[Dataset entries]
________________
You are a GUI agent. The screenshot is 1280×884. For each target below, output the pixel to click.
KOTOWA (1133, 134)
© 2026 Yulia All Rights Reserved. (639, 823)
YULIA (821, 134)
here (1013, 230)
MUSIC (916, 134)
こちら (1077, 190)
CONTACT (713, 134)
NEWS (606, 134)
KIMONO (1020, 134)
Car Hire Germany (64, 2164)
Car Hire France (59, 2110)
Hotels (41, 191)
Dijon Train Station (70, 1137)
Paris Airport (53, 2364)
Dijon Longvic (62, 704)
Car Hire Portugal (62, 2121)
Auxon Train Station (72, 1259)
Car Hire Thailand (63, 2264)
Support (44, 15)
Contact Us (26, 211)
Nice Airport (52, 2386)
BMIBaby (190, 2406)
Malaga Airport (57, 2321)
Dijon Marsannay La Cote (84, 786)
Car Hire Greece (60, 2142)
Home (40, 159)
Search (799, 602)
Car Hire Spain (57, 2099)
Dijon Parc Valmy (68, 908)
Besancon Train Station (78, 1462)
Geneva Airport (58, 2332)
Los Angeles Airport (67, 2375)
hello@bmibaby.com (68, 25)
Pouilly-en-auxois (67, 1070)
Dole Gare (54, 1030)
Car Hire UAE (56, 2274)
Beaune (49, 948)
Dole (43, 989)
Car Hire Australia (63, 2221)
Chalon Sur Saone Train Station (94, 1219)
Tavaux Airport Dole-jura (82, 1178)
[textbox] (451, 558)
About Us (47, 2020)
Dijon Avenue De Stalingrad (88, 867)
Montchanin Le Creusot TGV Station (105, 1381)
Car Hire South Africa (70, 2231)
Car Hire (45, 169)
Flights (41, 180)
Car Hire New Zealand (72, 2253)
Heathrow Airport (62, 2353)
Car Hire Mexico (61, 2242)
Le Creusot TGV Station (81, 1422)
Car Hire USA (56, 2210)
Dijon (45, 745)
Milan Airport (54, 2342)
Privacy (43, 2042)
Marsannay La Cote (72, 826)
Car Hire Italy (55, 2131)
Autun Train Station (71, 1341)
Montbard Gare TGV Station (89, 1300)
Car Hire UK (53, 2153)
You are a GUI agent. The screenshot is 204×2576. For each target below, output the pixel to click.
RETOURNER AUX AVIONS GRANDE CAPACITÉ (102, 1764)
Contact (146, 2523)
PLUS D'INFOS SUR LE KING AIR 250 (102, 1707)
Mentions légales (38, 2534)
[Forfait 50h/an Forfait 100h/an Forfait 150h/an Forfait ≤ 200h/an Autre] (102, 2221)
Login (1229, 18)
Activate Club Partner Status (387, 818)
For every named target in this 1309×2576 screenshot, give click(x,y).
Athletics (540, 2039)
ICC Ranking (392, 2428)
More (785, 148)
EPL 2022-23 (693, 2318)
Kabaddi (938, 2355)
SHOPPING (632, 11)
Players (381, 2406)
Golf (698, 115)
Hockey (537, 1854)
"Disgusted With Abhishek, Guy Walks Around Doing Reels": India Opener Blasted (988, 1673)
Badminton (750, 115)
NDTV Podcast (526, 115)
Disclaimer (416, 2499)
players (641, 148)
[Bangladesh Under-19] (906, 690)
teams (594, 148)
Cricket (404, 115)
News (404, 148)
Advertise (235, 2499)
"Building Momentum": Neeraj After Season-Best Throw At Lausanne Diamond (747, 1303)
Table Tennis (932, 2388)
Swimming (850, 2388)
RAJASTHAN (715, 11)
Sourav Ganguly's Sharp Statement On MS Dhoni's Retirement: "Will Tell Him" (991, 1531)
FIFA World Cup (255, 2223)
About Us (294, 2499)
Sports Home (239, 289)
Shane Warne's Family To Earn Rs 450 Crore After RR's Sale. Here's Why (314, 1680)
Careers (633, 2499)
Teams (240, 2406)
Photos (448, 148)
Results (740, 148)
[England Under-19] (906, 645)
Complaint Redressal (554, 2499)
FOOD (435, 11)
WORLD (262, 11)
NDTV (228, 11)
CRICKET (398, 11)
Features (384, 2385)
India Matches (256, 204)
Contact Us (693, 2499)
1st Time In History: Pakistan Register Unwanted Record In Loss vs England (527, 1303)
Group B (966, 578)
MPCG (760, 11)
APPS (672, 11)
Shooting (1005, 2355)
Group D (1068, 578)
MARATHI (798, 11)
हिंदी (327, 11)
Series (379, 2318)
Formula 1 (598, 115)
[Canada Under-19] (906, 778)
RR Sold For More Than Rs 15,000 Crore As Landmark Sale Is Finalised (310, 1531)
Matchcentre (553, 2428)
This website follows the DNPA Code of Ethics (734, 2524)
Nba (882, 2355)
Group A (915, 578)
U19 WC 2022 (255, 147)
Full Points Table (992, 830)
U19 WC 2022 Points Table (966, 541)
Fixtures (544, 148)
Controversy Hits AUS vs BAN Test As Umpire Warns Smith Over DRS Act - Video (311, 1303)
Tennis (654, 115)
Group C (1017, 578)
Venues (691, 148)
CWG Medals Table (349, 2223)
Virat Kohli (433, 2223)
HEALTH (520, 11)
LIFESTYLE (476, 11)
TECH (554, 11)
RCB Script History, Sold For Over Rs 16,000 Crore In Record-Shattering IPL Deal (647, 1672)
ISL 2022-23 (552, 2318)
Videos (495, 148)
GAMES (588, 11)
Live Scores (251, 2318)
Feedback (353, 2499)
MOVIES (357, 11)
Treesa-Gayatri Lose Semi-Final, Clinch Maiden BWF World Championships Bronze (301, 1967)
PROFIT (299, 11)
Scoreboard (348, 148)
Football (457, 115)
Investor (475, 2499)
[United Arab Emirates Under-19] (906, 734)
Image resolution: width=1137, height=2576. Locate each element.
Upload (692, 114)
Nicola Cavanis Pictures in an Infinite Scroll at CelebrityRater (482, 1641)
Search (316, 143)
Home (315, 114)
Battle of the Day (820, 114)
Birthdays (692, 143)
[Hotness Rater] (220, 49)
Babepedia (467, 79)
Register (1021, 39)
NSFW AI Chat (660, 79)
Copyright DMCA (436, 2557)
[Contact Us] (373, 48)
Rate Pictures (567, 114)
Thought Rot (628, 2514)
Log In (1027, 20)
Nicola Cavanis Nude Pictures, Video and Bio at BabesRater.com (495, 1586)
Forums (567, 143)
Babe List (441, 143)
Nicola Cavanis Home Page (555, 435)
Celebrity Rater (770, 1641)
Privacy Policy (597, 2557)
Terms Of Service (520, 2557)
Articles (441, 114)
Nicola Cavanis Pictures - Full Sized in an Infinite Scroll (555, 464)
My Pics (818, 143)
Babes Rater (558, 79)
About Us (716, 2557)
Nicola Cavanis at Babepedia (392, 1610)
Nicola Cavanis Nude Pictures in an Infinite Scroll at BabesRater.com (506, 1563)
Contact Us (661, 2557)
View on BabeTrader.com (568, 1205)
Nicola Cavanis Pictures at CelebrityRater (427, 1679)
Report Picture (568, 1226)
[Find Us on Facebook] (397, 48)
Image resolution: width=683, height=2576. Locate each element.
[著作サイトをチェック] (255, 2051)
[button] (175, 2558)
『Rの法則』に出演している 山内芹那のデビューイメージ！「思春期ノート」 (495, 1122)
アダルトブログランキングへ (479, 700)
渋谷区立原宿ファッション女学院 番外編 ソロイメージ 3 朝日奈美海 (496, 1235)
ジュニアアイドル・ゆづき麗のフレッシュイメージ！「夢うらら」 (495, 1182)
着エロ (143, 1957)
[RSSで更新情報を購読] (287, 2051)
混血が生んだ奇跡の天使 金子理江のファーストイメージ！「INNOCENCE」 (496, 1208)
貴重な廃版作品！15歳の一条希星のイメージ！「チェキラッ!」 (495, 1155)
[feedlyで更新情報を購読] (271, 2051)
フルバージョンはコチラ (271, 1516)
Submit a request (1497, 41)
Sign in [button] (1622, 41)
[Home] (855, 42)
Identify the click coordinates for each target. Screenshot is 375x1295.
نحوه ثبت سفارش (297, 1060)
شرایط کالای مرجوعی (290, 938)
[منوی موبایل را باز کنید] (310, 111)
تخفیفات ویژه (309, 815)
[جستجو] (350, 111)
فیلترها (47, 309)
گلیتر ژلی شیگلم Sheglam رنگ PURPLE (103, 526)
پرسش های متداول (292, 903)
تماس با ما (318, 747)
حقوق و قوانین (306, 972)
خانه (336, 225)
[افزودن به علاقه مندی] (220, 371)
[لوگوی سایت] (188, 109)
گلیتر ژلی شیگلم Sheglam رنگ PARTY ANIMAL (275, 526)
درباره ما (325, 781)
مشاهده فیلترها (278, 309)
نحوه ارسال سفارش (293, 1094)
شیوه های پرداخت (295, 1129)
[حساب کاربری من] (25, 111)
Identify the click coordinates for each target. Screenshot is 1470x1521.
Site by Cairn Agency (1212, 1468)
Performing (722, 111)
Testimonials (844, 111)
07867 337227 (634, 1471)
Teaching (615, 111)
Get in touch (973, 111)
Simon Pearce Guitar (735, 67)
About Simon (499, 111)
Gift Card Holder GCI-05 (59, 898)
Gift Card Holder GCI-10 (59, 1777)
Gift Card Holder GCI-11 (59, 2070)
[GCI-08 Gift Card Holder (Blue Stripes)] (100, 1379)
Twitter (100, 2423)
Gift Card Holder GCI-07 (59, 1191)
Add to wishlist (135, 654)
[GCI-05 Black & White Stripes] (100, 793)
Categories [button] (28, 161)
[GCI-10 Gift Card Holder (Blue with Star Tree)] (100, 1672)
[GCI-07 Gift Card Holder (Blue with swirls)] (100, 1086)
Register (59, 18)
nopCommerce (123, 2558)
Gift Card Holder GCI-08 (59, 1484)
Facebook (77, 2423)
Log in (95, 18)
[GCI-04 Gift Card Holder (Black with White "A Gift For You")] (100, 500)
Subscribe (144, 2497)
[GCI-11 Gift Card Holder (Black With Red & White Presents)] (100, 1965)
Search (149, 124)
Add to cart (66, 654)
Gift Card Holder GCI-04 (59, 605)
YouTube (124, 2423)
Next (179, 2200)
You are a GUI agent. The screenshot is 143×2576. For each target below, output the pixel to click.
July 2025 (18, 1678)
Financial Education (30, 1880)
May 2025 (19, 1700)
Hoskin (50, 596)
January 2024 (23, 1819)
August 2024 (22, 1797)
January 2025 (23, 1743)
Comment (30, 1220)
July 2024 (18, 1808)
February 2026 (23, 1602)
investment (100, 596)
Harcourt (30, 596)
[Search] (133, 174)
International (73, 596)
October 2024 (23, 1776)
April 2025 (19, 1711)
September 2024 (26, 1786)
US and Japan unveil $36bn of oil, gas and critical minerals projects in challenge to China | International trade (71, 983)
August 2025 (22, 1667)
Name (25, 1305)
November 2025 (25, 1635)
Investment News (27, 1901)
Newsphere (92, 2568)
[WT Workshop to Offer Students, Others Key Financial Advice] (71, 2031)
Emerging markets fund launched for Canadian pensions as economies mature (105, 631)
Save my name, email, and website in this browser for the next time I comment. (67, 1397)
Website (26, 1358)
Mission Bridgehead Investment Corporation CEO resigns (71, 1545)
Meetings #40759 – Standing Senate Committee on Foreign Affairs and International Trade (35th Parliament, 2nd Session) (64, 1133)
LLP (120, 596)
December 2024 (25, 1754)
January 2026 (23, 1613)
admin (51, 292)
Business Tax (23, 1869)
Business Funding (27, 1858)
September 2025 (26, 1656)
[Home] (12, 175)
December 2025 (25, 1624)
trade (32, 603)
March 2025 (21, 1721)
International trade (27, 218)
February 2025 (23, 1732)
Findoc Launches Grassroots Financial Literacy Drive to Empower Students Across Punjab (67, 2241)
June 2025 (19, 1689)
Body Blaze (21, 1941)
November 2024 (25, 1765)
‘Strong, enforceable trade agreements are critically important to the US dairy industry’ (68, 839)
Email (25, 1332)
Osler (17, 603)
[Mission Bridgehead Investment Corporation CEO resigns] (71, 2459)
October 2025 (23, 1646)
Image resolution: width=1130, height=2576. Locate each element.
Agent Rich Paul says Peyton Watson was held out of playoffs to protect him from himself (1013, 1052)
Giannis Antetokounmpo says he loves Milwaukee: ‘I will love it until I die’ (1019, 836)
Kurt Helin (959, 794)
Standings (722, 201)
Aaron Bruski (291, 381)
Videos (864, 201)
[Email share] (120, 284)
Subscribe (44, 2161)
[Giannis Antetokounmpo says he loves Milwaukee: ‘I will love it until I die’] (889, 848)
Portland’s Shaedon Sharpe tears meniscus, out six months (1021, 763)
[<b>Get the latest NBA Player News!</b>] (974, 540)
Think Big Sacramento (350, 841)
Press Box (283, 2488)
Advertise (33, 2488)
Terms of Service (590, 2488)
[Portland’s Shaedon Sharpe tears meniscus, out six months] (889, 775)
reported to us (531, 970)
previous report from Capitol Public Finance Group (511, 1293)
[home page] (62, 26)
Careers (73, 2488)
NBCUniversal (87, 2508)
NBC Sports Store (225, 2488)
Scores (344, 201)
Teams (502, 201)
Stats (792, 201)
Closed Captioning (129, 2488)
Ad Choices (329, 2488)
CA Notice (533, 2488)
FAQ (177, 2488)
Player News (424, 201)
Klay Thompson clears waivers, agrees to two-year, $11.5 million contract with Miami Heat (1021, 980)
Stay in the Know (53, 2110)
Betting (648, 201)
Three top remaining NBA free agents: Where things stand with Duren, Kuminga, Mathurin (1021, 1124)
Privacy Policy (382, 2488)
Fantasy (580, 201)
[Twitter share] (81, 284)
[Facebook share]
________________
■ WHAT IS BEING ASKED
Search the entries above for "Sheglam". Return every line that has it.

■ EXERCISE RESULT
گلیتر ژلی شیگلم Sheglam رنگ PURPLE (103, 526)
گلیتر ژلی شیگلم Sheglam رنگ PARTY ANIMAL (275, 526)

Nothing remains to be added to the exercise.